I first made Elderflower Syrup, or Cordial, many years ago. I remember it was orange and lemon flavoured but with the elderflowers adding a delicious scent. I have no idea of the whereabouts of my original recipe, but after some research I based my version on this quick Elderflower Syrup recipe, which seemed familiar, at joannasfood. Many recipes add Citric Acid (there is one giving this method on the same site) but it can be difficult to find and quite expensive for a relatively small amount. This quick recipe uses just citrus juice (lemon but not orange) and was certainly successful. It lasted for a week or two in the fridge in plastic bottles but was quickly drunk so I have no idea how long it would have lasted. Some recipes suggest it will last about a month at most in the fridge. I gather that to be sure of keeping the syrup for longer it can be frozen in plastic containers or even frozen in ice cube trays, drunk topped up with still or sparkling water or even wine. Try adding a a few tablespoonfuls of this syrup to a fruit salad for its wonderful perfumed taste. One warning though: flowers should be picked while they are still young and white, discarding the brown ones which will taint the flavour of the drink. Picking the flowers early in the day and using them as quickly as possible afterwards is also recommended. This recipe uses lemon as the citrus content but it would be interesting to do a lemon and orange version, as with my old original recipe, or even substitute lime juice. I have seen bottles of commercially produced elderflower and lime drink so it could be worth a try.
1 litre water
2 lemons, juiced
10 large elderflower heads – about 30g (young & pale colour – no browning)

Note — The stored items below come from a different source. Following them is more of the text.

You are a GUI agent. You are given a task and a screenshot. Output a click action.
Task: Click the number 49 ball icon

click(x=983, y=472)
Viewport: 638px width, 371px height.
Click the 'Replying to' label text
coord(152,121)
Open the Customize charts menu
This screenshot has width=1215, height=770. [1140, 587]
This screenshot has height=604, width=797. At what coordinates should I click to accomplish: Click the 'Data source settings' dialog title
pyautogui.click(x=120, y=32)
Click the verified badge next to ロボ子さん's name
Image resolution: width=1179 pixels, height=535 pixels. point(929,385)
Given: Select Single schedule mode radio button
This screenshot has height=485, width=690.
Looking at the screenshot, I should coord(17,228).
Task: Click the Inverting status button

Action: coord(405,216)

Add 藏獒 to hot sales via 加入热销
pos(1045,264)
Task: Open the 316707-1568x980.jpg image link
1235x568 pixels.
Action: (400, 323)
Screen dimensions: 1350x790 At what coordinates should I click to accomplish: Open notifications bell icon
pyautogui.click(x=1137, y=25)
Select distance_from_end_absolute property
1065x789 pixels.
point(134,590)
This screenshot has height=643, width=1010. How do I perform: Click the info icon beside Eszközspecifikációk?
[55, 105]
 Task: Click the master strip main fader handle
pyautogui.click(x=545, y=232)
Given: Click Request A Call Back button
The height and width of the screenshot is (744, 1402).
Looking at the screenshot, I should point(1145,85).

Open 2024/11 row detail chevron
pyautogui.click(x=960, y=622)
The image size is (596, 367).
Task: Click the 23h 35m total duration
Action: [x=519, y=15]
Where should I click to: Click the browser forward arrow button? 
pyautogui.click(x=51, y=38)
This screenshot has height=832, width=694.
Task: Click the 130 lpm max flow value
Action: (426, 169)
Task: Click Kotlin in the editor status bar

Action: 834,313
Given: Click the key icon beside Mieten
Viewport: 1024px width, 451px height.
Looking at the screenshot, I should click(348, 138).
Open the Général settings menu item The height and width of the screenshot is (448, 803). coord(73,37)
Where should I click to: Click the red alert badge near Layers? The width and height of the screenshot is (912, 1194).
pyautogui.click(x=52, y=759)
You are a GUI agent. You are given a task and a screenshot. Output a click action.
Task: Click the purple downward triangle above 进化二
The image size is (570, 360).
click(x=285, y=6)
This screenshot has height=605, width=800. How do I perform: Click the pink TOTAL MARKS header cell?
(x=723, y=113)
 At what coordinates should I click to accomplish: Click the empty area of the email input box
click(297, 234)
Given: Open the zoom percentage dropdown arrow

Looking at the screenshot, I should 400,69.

1. Add the lemon juice to the water and stir in the sugar.
2. Put onto the heat and boil for about a minute until the sugar is dissolved.
3. Put in the elderflower heads and remove from the heat. Cover and leave to cool.
4. When it’s completely cold strain the liquid well. I used the clean cut off foot from a pair of tights, which can then be discarded.
5. Bottle into plastic rather than glass bottles as occasionally the liquid can start to ferment. I think it is best to store this in the fridge as I am not sure about the shelf life. Some recipes imply this will only keep for around a 1month.
6. Dilute to taste.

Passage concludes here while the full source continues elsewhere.